A **fractal** is a geometric shape that is self-similar and has a fractal dimension. In 1975, the father of fractals, Benoît Mandelbrot, coined the term from the Latin *fractus*, meaning “‘to break:’ to create irregular fragments,” which also describes a few of the methods used to create fractals. ^{[1]}

## The basic concept

This concept can be explained in a commonly used analogy involving the coastline of an island.

*Suppose you wanted to measure the total perimeter of an island. You could begin by roughly estimating the perimeter of the island by measuring the border of the island from a high vantage point like an airplane and using miles as units. Next, to be more accurate, you could walk along the island's borders and measure around its various coves and bays using a measuring tape and foot as units. Then, if you wanted to be really accurate, you could carefully measure around every single protruding rock and detail of the island with foot-long ruler and use inches as a measuring unit. *

^{[1]}

The perimeter of the island would grow as you decrease the size of your measuring device and increase the accuracy of your measurements. Also, the island would more or less self-similar (in terms of becoming more and more jagged and complex) as you continued to shorten your measuring device.

### What is being asked
Answer these questions from the passage on fractals above, one per line.
1. In what year did Benoît Mandelbrot coin the term "fractal"?
2. Which unit does the island analogy use when measuring from a high vantage point like an airplane?
3. What happens to the island's perimeter as the measuring device gets smaller?

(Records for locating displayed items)
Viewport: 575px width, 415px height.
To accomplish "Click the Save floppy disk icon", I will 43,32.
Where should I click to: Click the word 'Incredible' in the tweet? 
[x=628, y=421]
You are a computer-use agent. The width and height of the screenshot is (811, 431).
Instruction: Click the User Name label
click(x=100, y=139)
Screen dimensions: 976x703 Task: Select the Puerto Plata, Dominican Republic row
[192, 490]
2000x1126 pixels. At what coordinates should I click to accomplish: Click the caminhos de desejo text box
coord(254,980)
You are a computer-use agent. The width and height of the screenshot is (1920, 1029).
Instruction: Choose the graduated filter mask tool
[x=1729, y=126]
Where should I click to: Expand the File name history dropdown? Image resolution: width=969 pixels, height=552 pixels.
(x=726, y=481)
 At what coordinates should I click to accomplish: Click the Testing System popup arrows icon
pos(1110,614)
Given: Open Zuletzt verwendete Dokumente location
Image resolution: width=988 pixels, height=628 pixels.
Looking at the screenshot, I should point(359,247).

### Exercise response
1. 1975
2. Miles
3. It grows.